If you talk, you are a talker. If you golf, you are a golfer. If you write, you are a writer.
Roy Peter Clark, Murder Your Darlings
Roy Peter Clark |
Even when I wrote for a newspaper every day, I did not think of myself as a writer. I was a journalist. I was a newspaperman. I did not call myself a writer.
In retirement I continue to write almost every day. I post something on this blog three days a week. Often I blog about the act of writing. Otherwise I write lots of emails and a few letters. For the past couple of years I have been writing and preaching sermons on occasion. I write, but does that really make me a writer?
The problem, I think, is that the word suggests a certain level of professionalism. A novelist is a writer. Someone whose articles are printed in magazines is a writer. A blogger, on the other hand, is a blogger.

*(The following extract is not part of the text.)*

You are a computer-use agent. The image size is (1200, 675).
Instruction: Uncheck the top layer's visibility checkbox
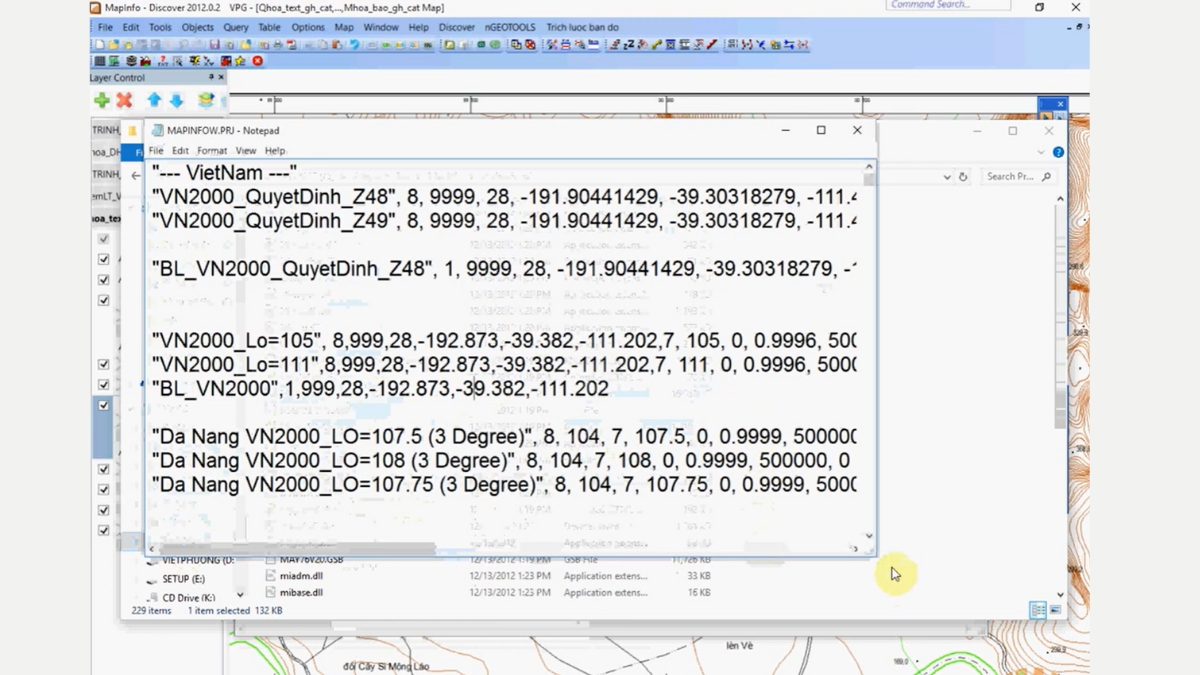103,239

Can a portly middle-aged man who plays softball on weekends justifiably call himself an athlete? Should someone who plays Chopsticks on a piano be able to call himself a pianist? Can a woman who sometimes works on a friend's hair refer to herself as a hairdresser?
How we think of ourselves is one thing. I can easily be a writer in my own mind. The question is, how does one introduce oneself at parties? I would never tell a stranger that I am a writer, for that would give the wrong first impression. I am simply a retired journalist who still likes to write.